手に持っていた参考書と筆記用具を広げて見せると、納得したように何度も頷く。沢村くんはまだ1年生だからそういう心配事はもう少し先だねと笑うと、難しい顔をされた。

「受験…するんですかね?」

「さあ、それは沢村くん次第?」

「難しいことはよくわかんねえや」

自分のことなのにわからないと言って明るく笑い飛ばす沢村くんを見て心が温かくなる。前向きなんだか怖いもの知らずなんだか、そういうところが本当好きだよ。

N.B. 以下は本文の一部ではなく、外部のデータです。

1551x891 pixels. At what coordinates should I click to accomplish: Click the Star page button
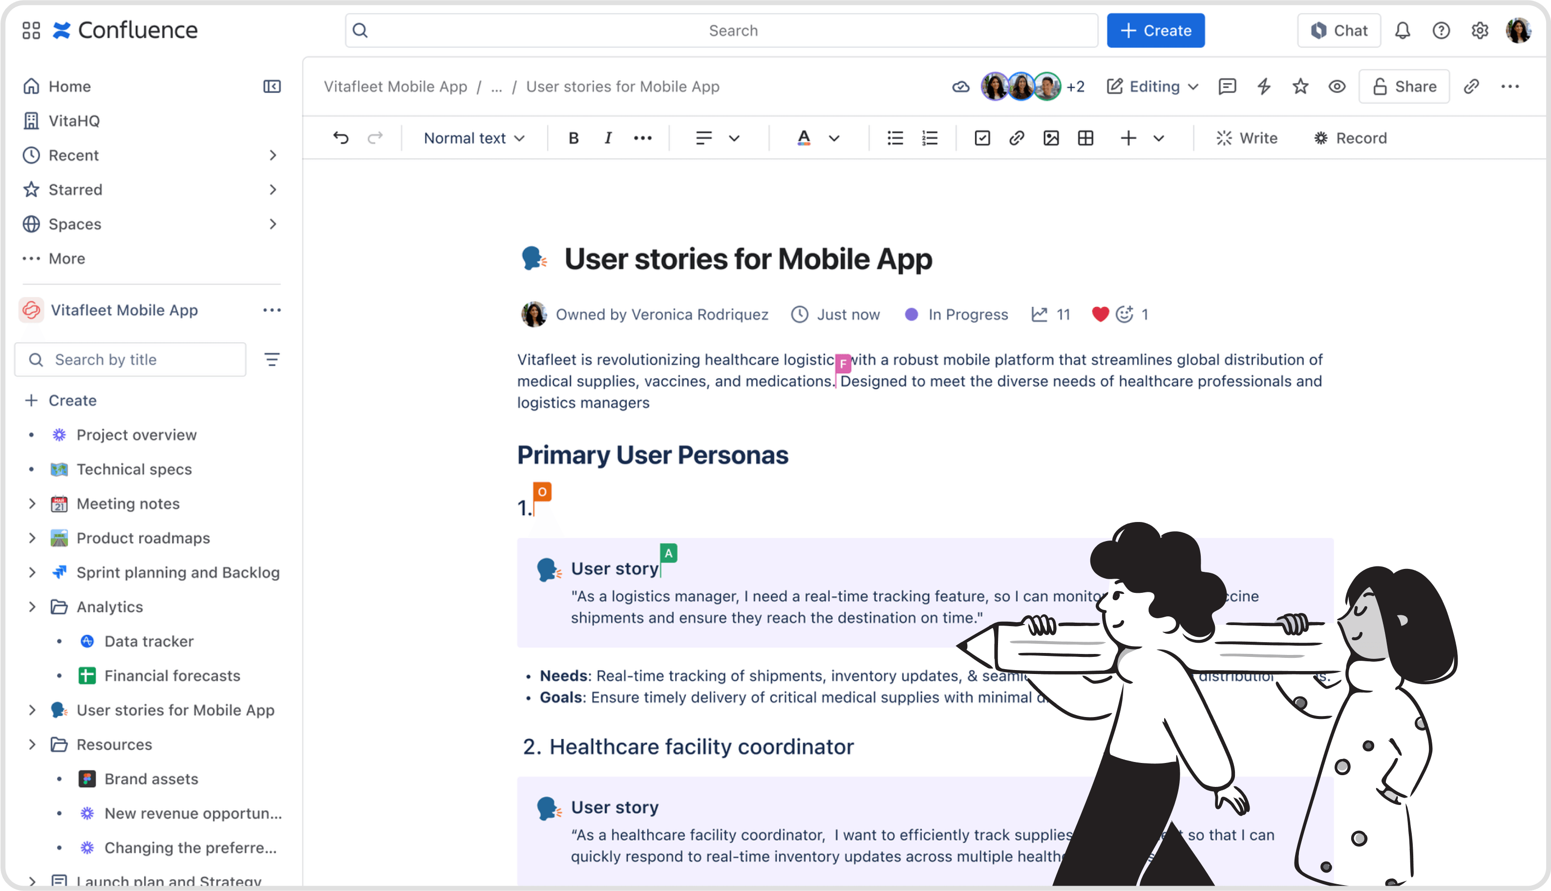click(x=1301, y=86)
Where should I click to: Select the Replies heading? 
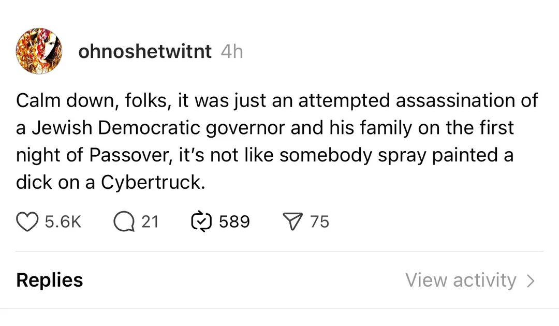coord(50,280)
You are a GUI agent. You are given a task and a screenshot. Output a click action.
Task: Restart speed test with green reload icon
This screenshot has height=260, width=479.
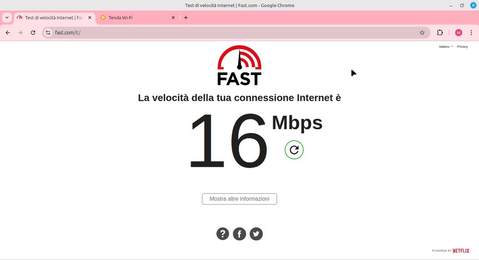294,150
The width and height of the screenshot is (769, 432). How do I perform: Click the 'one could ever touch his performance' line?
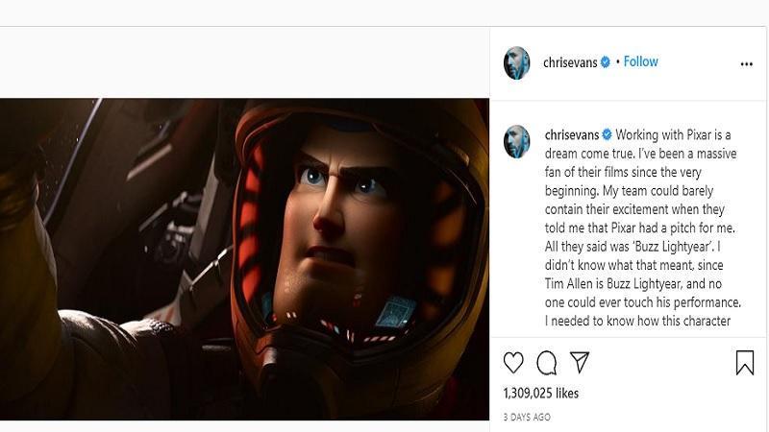pos(643,302)
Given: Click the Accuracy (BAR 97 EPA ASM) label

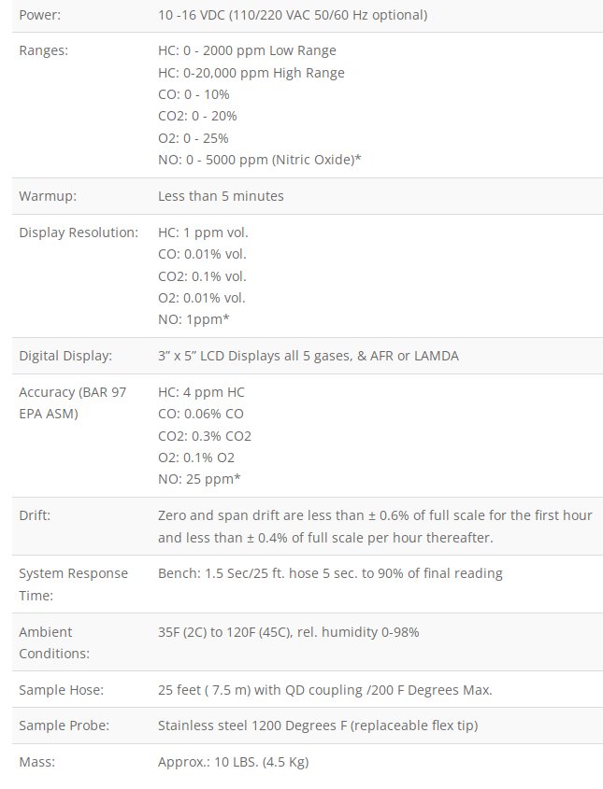Looking at the screenshot, I should [72, 402].
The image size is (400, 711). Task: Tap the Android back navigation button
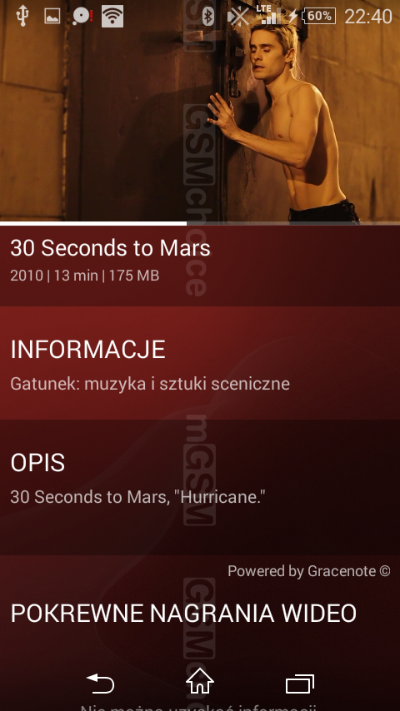(x=100, y=684)
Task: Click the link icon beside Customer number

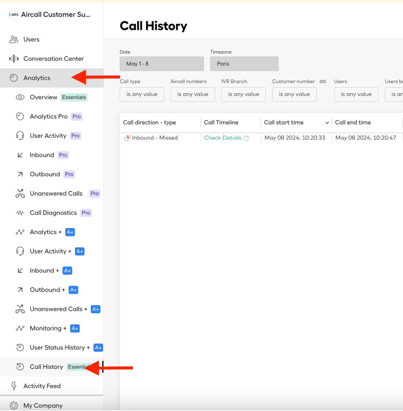Action: (323, 81)
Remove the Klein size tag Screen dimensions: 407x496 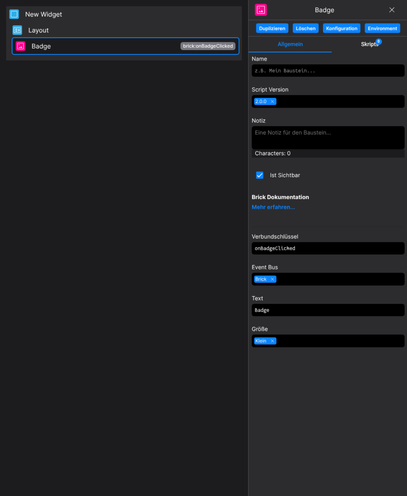point(272,341)
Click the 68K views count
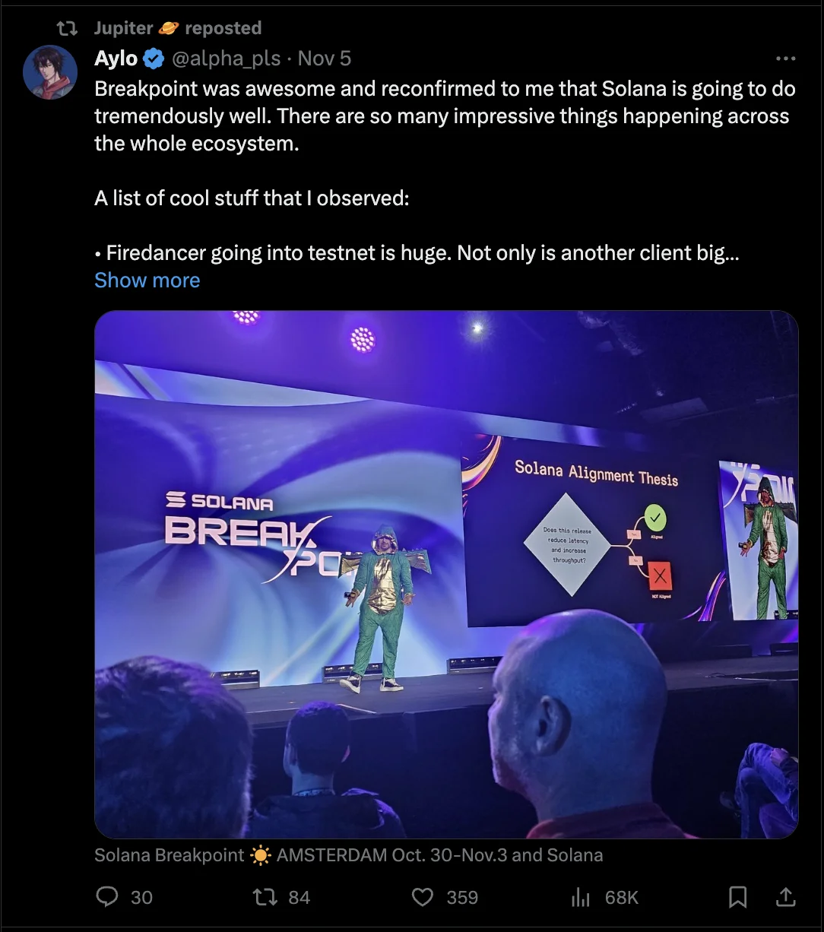The image size is (824, 932). (621, 898)
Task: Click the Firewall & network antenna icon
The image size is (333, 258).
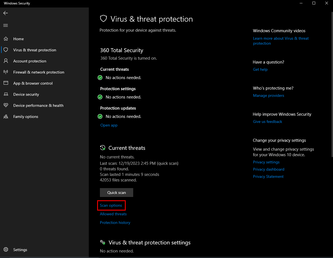Action: pyautogui.click(x=6, y=72)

「あ、そう言えばなまえ先輩。少々女子としての意見をお聞きしたいんですが、いいですか?」

「う、うん。私で良ければ」

「非常に助かりやす!ちょっとこれを見て、読解してください」

これ、と言って差し出されたのは携帯電話の画面。見ていいものかと一瞬迷ったけど、見てとお願いされているんだしと思い直して覗き込んだ。

「メール、女の子?」

顔文字と絵文字がふんだんに使われ、数行に及ぶ比較的長い文面。内容は…。

「これは…」

「これは?」

「遠回しな、デートのお誘いだね」

「やっぱそうっすか!」

さっと頬を赤く染めて嬉しそうな沢村くん。その表情を見て私は悟った。というよりも、見てくださいと言われた時点で、そのそわそわした様子から何となく察していた。沢村くんは、きっとこの子のことが好きなんだろうな。

「ありがとうございます、なまえ先輩!」

「いえいえ、これくらいお安い御用だよ」

「それじゃあ勉強頑張ってくださいね!」

ぐっと両手を握ってビックスマイルを向けられたとあれば、私もそれを返すしかない。沢村くんの真似をして同じように笑って見せた。そしてそのまま数歩、すれ違った沢村くんを振り返って思った。彼は、私とは全く違う道を歩んでいくんだろう。

羨望は叶わない。私の憧れをぎゅうぎゅうに詰め込んだ、太陽みたいな沢村くんにひそかに恋をしていることを、誰も知らない。